'That's true,' said Mr. Kelly, after reflecting. 'Nicholas, I knew not that you had so much of the syllogism in your composition.'
'Another thing, and an odd thing enough,' added Wogan. 'Perhaps nothing is laid against you at all. Did Scrope lay information when he found us at Brampton Bryan?'
'No!' cried Kelly. 'And at Avignon, when a proper spy would have stopped the Duke's gold, he was content with the sword in his own hand.'
'Precisely,' said Wogan; 'Scrope has blown the plot, that's business; but he deals with you himself, that's pleasure.
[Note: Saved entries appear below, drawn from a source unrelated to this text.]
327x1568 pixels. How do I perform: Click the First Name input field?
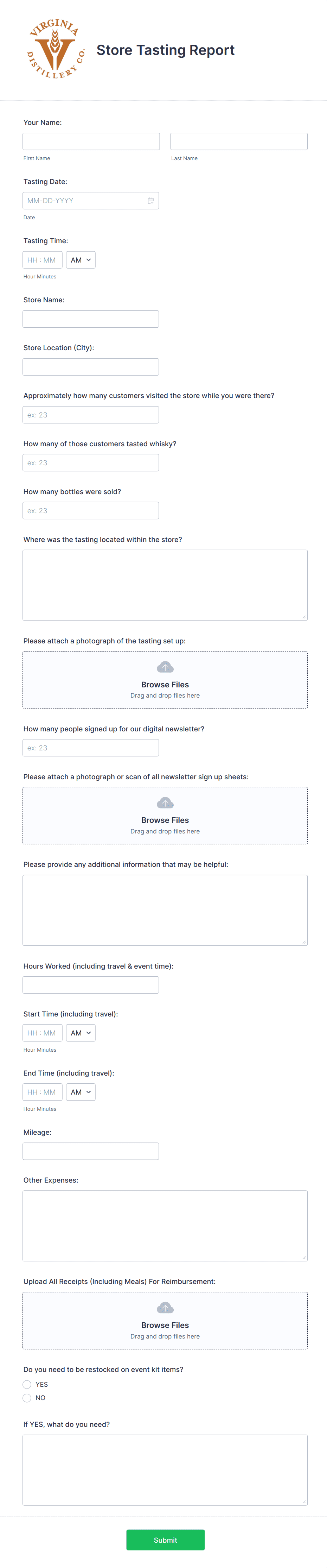click(91, 140)
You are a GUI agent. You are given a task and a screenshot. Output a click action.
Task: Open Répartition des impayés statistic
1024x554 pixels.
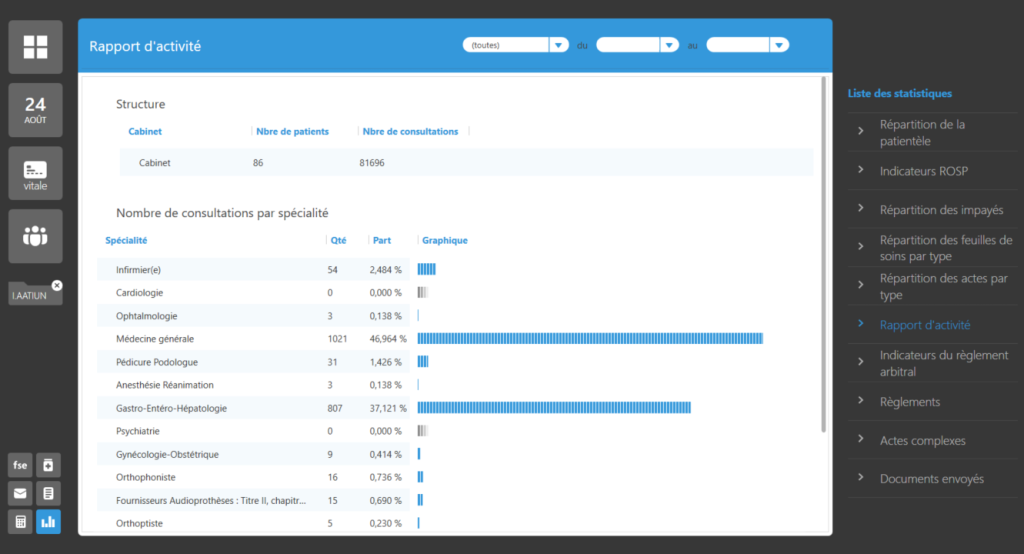940,210
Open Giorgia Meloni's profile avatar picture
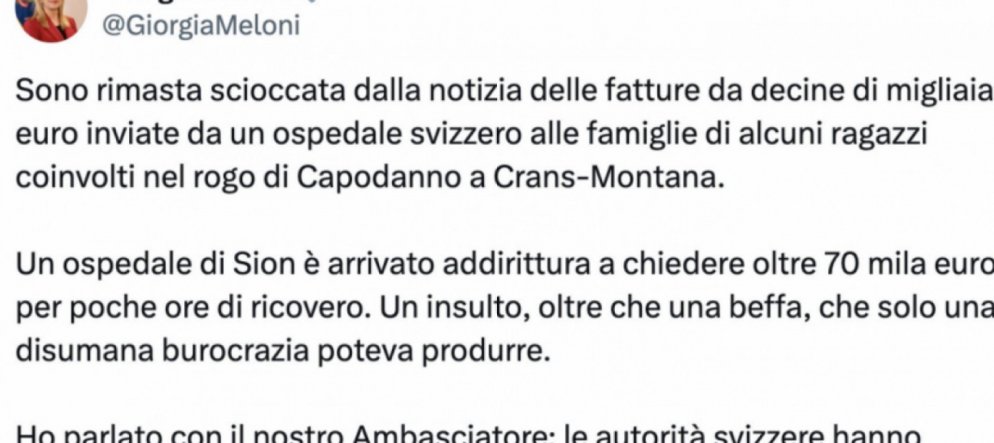 51,18
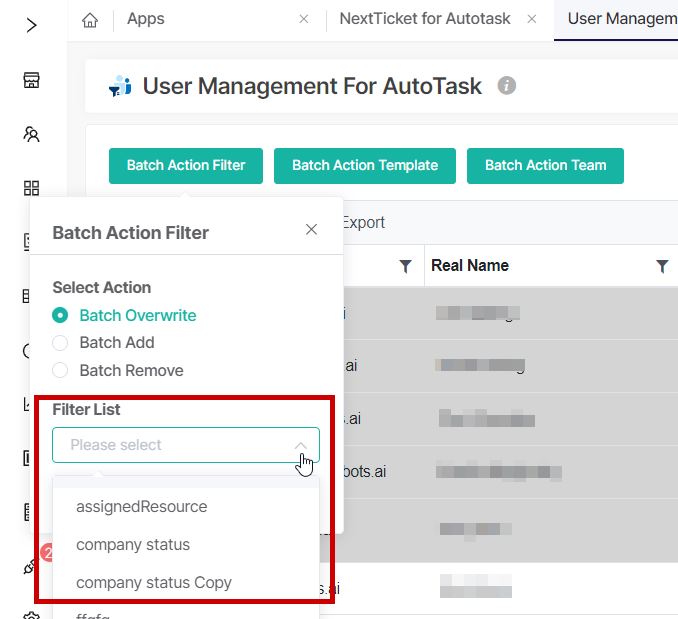This screenshot has height=619, width=678.
Task: Click the home icon in the tab bar
Action: [90, 19]
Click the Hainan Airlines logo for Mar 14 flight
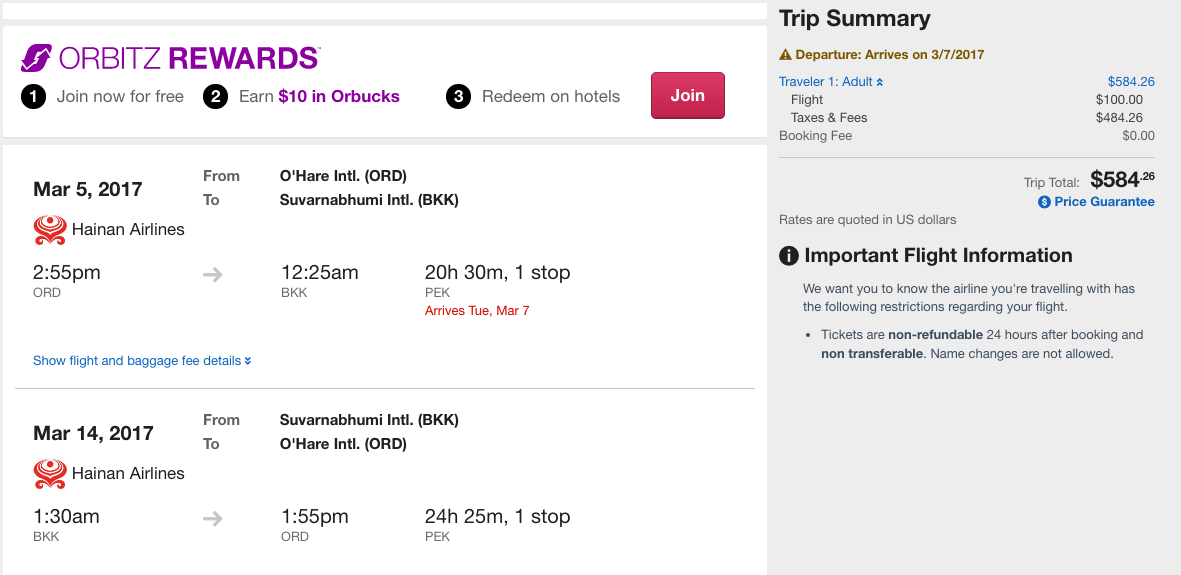Screen dimensions: 1181x575 click(49, 474)
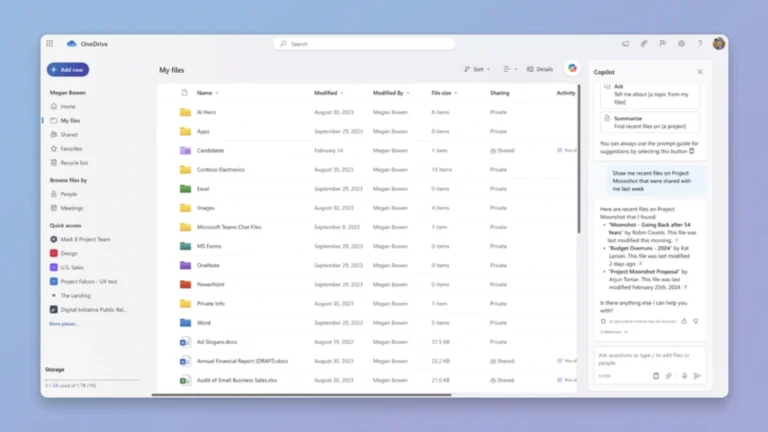The width and height of the screenshot is (768, 432).
Task: Open the Sort dropdown
Action: click(477, 69)
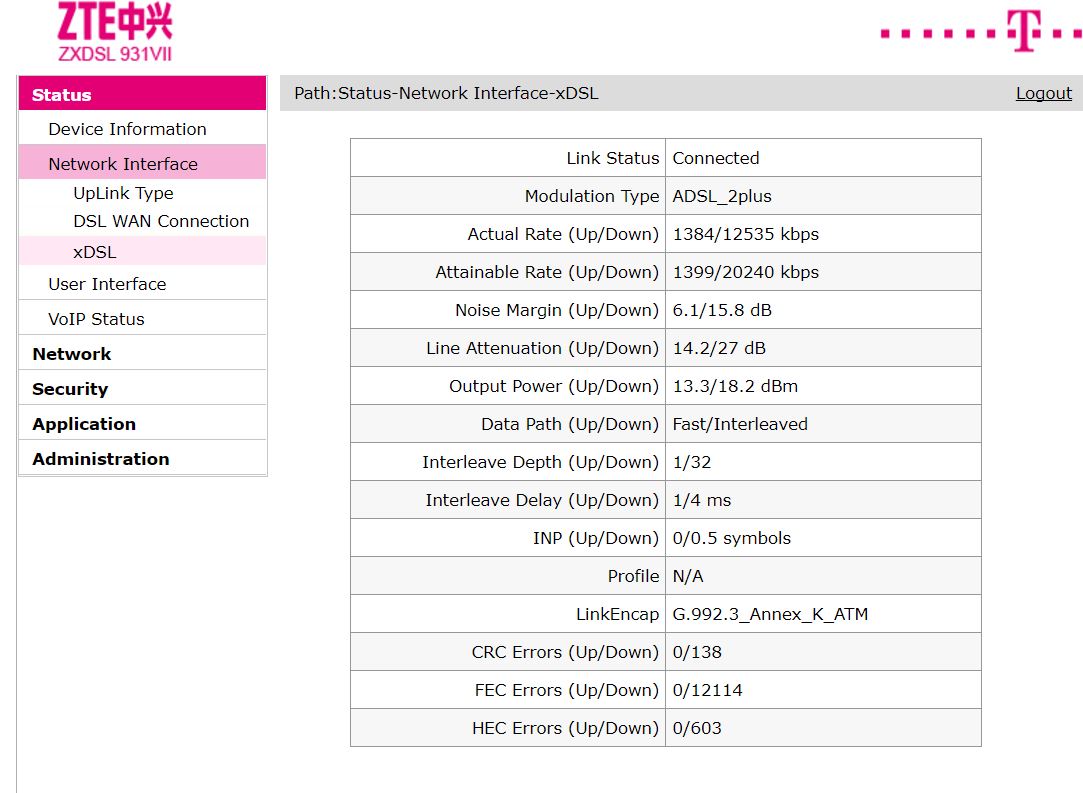Click the ZTE logo in header
Screen dimensions: 1083x793
click(114, 32)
He tried to meet you at Brampton Bryan--he did not have us laid by the heels. He nearly did for you at Avignon, while he let the Duke's business alone, quite content. Now you are alive and he wants a meeting, 'tis clear he did not inform on you, otherwise the messengers would have been with you when the soldiers began the camp in the morning. 'Faith, you may meet Mr. Scrope tonight in St. James's Park. He is a kind of gentleman, Mr. Scrope! But we must see her ladyship first; sure, nothing's safer.'
'Nicholas, thou reasonest well,' said the Parson.
Mr. Wogan towed off his prize, and the pair moved out of the dark, musty cloister into the moonlight.
CHAPTER XVI
[MR. WOGAN ACTS AS LIGHTNING-CONDUCTOR AT LADY OXFORD'S ROUT]
Mr. Wogan steered his captive through Petty France. It was about ten of the clock, a night of moonlight and young spring, a night for poets to praise and lovers to enjoy. Mr. Wogan was not, at the moment, a lover, and poetry was out of his mind.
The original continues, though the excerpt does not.